--- INPUT DATA Enclosed Below ---

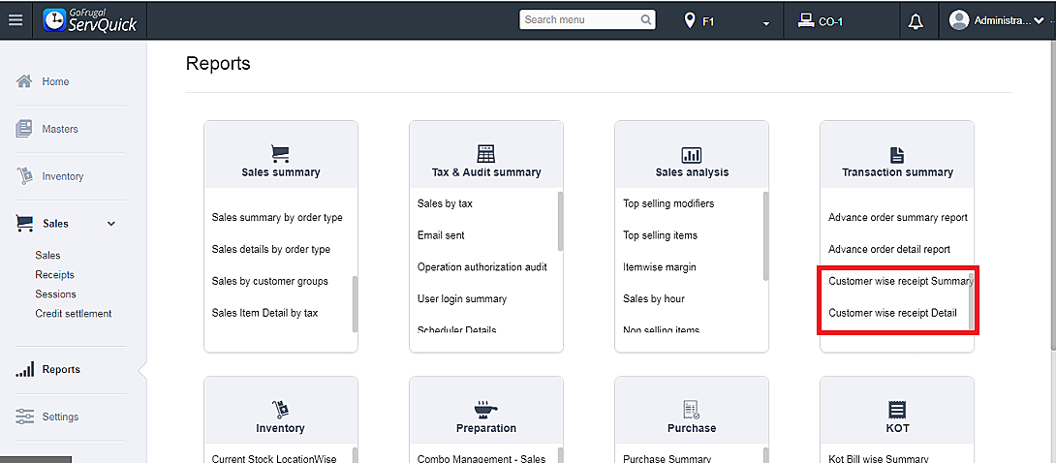
Task: Click the KOT receipt icon
Action: [x=897, y=409]
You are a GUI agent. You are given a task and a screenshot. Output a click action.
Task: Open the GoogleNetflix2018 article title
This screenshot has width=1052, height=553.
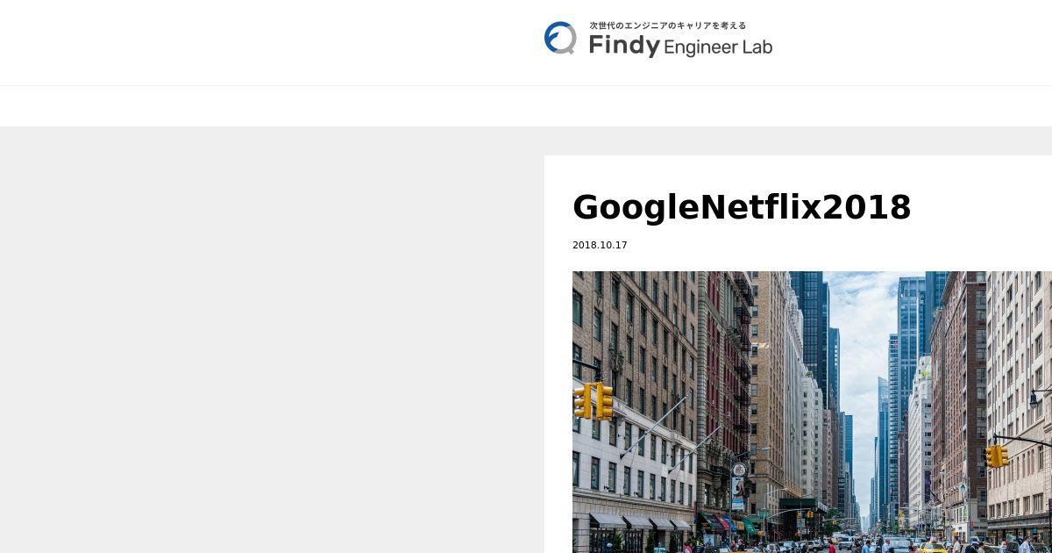(x=742, y=207)
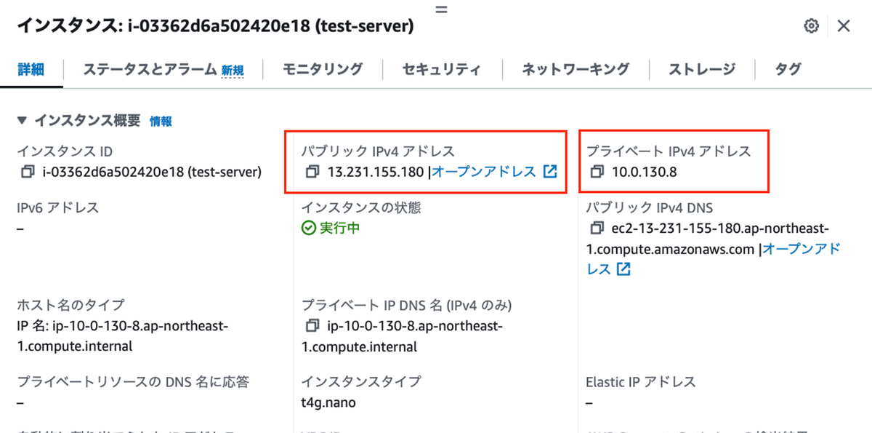Image resolution: width=872 pixels, height=433 pixels.
Task: Close the instance details panel
Action: click(844, 26)
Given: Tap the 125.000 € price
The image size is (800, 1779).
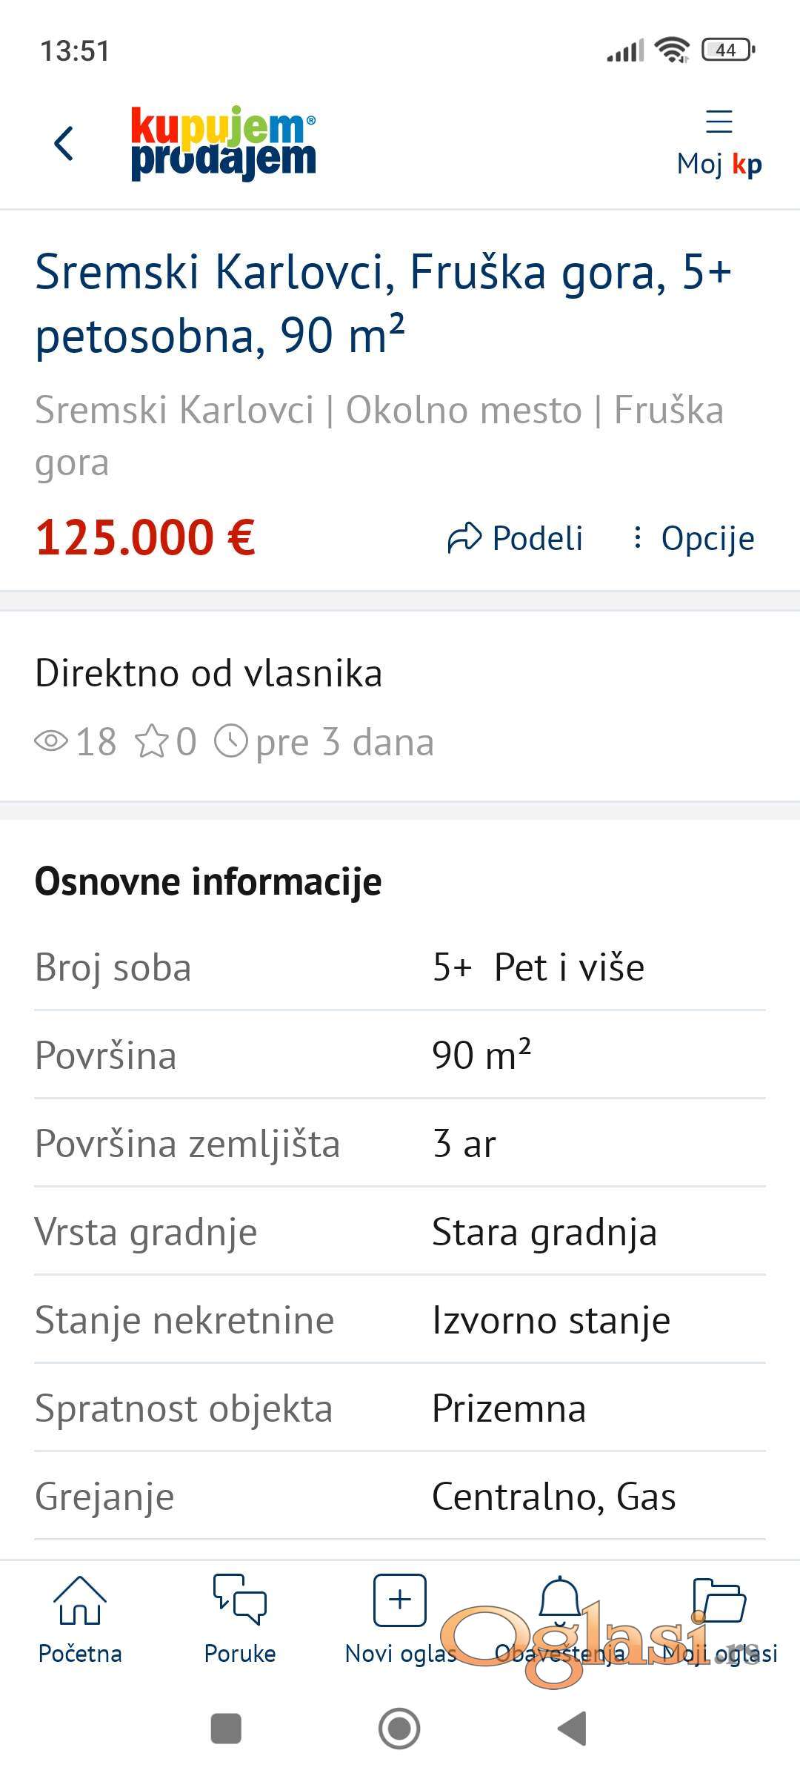Looking at the screenshot, I should tap(146, 537).
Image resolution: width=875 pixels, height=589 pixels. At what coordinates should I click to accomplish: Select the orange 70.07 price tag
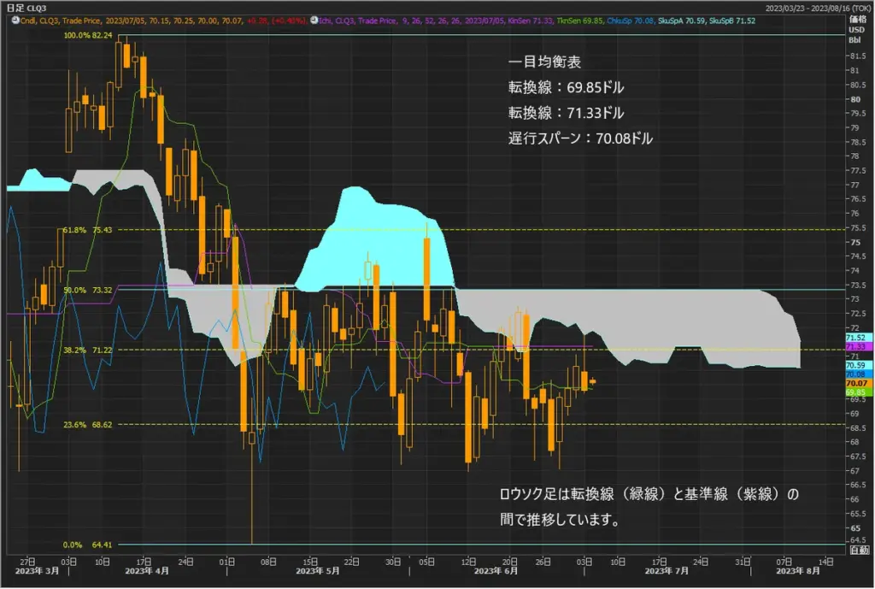855,384
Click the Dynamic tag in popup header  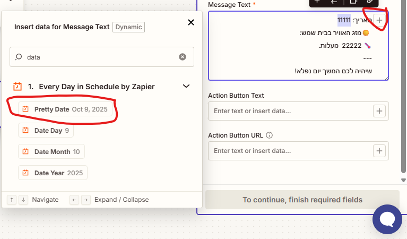point(128,27)
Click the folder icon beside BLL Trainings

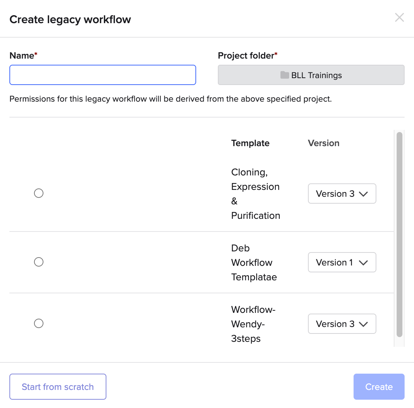tap(285, 75)
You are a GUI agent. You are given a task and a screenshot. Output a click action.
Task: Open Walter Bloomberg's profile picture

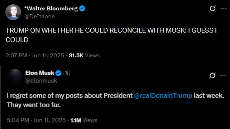pyautogui.click(x=13, y=12)
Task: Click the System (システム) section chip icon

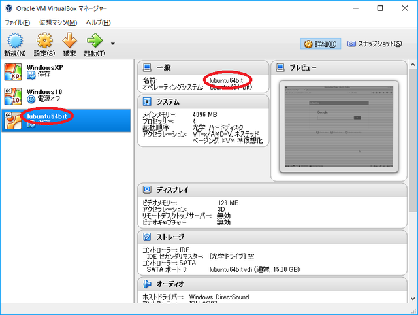Action: 148,102
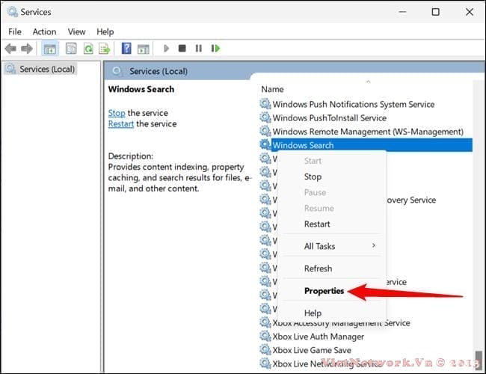Choose Properties from the context menu

pos(324,291)
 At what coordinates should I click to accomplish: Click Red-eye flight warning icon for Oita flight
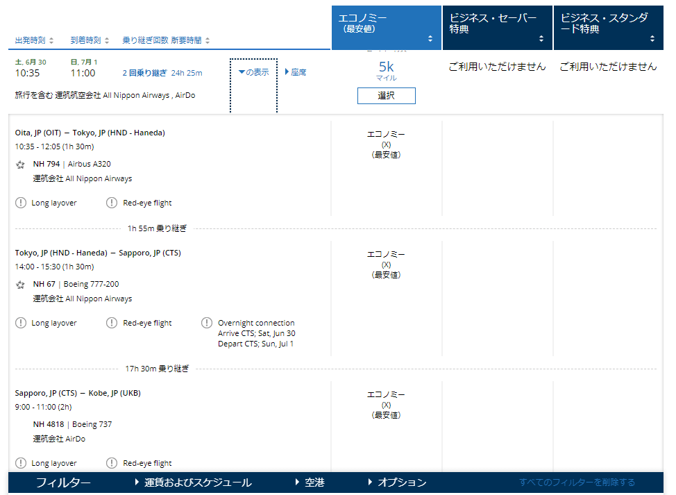pyautogui.click(x=112, y=203)
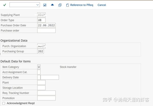
Task: Open the command field dropdown arrow
Action: click(37, 5)
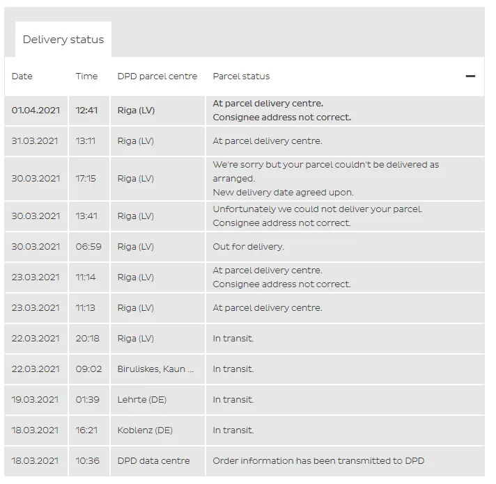The height and width of the screenshot is (484, 496).
Task: Select the 31.03.2021 row date
Action: tap(35, 140)
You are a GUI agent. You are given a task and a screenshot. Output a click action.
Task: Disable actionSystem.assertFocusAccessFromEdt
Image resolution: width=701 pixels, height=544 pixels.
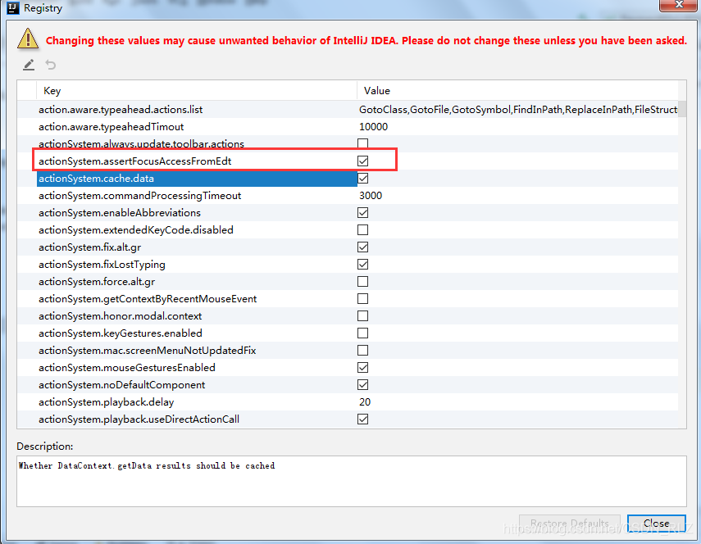pyautogui.click(x=362, y=161)
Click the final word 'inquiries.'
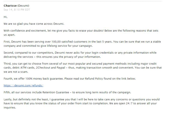173x118 pixels. point(10,108)
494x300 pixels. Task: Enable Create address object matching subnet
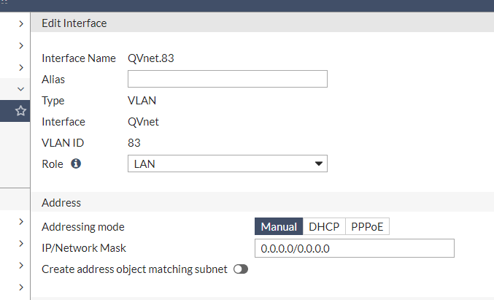click(x=241, y=269)
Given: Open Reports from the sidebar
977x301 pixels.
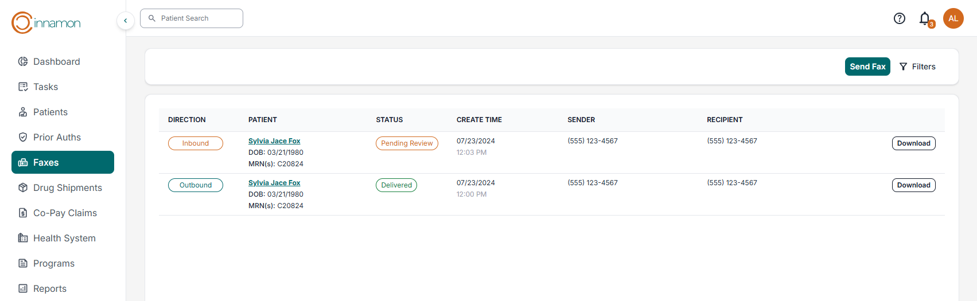Looking at the screenshot, I should (49, 288).
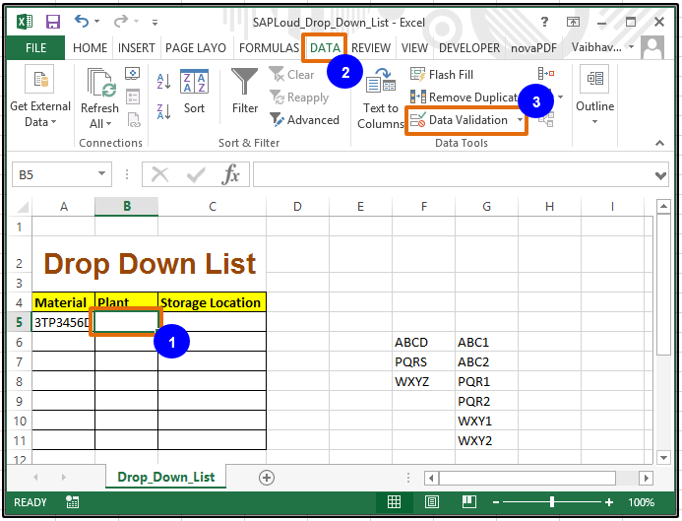This screenshot has width=682, height=521.
Task: Click the Flash Fill button
Action: tap(441, 74)
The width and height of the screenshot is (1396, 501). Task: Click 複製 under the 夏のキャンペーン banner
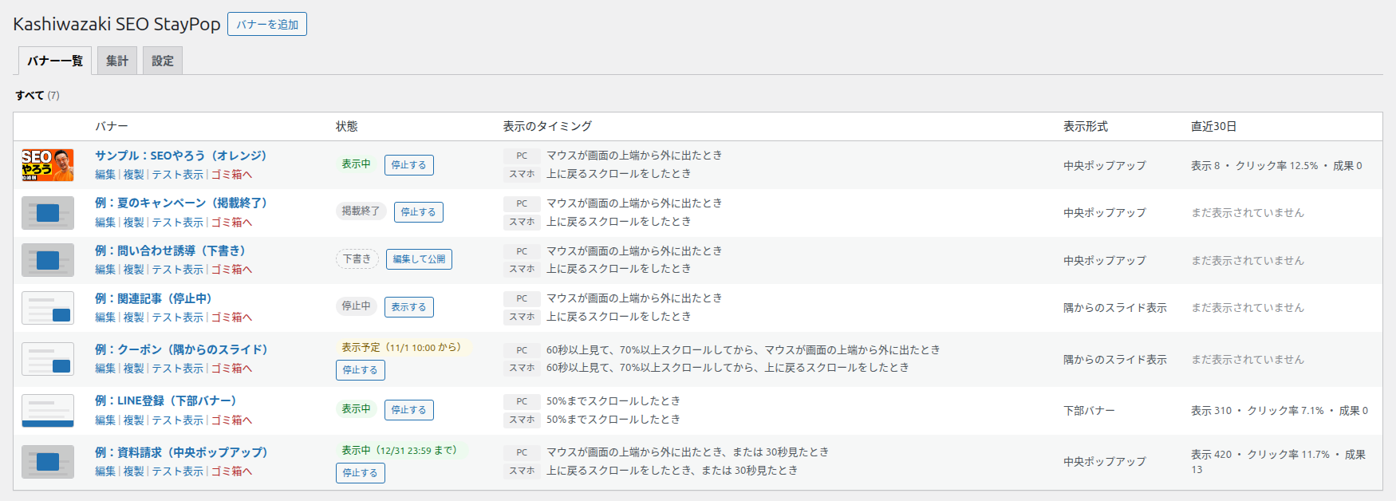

--- End of Enclosed INPUT DATA ---

EXERCISE OBJECTIVE: A word-for-word repeat is expected of the lines from the one with "Task: Disable actionSystem.assertFocusAccessFromEdt" to the end of the data, both included; pictures are not part of it.

OUTPUT FOR THIS TASK:
Task: Disable actionSystem.assertFocusAccessFromEdt
Image resolution: width=701 pixels, height=544 pixels.
pyautogui.click(x=362, y=161)
Click the final word 'inquiries.'
173x118 pixels. point(10,108)
494x300 pixels. Task: Enable Create address object matching subnet
click(x=241, y=269)
Given: Open Reports from the sidebar
977x301 pixels.
Looking at the screenshot, I should (49, 288).
This screenshot has width=682, height=521.
Task: Click the Flash Fill button
Action: tap(441, 74)
The width and height of the screenshot is (1396, 501). Task: Click 複製 under the 夏のキャンペーン banner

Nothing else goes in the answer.